Custom HTML Attributes from Code Block Metadata
The following filter should help you get started. It converts code blocks with the web-script class to an HTML <script> tag when the target format is html or html5.
#!/usr/bin/env runhaskell
import Text.Pandoc.Builder
import Text.Pandoc.JSON
webFormats :: [String]
webFormats =
[ "html"
, "html5"
]
script :: String -> Block
script src = Para $ toList $ rawInline "html" ("<script type='application/javascript'>" <> src <> "</script>")
injectScript :: Maybe Format -> Block -> IO Block
injectScript (Just (Format format)) cb#(CodeBlock (_id, classes, _namevals) contents) =
if "web-script" `elem` classes then
if format `elem` webFormats then
return $ script contents
else
return Null
else
return cb
injectScript _ x = return x
main :: IO ()
main = toJSONFilter injectScript
The data-id=test-123 in your last block would come through in the _namevals's key-value pairs with type [(String, String)]. All you'd need to do is refactor script to support arbitrary tags and key-value pairs for HTML attributes, and specify what HTML to generate based on those inputs. To see the native representation of the input document, run pandoc -t native index.md.
[Header 1 ("my-header",[],[]) [Str "My",Space,Str "header"]
,CodeBlock ("",["as-markdown"],[]) "This is regular text. This is regular text."
,CodeBlock ("",["as-markdown"],[]) "> This is the first level of quoting.\n>\n> > This is nested blockquote.\n>\n> Back to the first level."
,CodeBlock ("",["as-markdown"],[("data-id","test-123")]) "+ Red\n+ Green\n+ Blue"
,Para [Str "To",Space,Str "ensure",Space,Str "regular",Space,Str "code",Space,Str "blocks",Space,Str "work",Space,Str "as",Space,Str "usual."]
,CodeBlock ("",["haskell"],[]) "main :: IO ()"]
If you'd like to play around with either of these examples, they're both in my pandoc-experiments repository.

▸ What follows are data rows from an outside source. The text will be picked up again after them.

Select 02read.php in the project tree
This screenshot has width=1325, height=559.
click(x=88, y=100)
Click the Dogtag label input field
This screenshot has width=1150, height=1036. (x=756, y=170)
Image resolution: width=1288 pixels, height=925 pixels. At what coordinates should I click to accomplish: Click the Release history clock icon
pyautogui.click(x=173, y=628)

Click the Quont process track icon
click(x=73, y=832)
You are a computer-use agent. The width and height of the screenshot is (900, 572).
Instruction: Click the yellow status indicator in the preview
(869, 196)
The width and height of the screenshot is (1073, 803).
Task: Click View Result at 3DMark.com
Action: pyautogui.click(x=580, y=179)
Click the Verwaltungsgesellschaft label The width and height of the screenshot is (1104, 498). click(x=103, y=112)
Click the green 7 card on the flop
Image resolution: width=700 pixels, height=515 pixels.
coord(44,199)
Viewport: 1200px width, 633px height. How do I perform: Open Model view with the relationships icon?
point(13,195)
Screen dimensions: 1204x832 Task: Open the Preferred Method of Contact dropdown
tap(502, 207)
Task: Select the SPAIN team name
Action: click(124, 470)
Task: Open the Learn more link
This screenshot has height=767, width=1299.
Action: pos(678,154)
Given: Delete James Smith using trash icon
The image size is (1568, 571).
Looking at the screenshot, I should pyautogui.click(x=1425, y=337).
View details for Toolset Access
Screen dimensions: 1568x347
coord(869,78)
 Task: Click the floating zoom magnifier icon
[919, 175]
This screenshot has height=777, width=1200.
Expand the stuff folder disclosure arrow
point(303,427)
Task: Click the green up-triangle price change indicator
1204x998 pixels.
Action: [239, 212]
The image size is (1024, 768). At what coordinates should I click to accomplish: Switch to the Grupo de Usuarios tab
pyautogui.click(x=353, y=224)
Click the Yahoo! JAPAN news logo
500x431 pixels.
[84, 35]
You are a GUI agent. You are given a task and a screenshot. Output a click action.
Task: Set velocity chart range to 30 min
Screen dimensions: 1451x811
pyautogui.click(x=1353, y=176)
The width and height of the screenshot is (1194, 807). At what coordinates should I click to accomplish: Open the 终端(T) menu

This is very doable in kramdown, which will convert the following input
# My header
This is regular text. This is regular text.
{: .text}
> This is the first level of quoting.
>
> > This is nested blockquote.
>
> Back to the first level.
{: .quote}
+ Red
+ Green
+ Blue
{: data-id="test-123"}
to
<h1 id="my-header">My header</h1>
<p class="text">This is regular text. This is regular text.</p>
<blockquote class="quote">
<p>This is the first level of quoting.</p>
<blockquote>
<p>This is nested blockquote.</p>
</blockquote>
<p>Back to the first level.</p>
</blockquote>
<ul data-id="test-123">
<li>Red</li>
<li>Green</li>
<li>Blue</li>
</ul>
See the attribute list definition section of the syntax for details.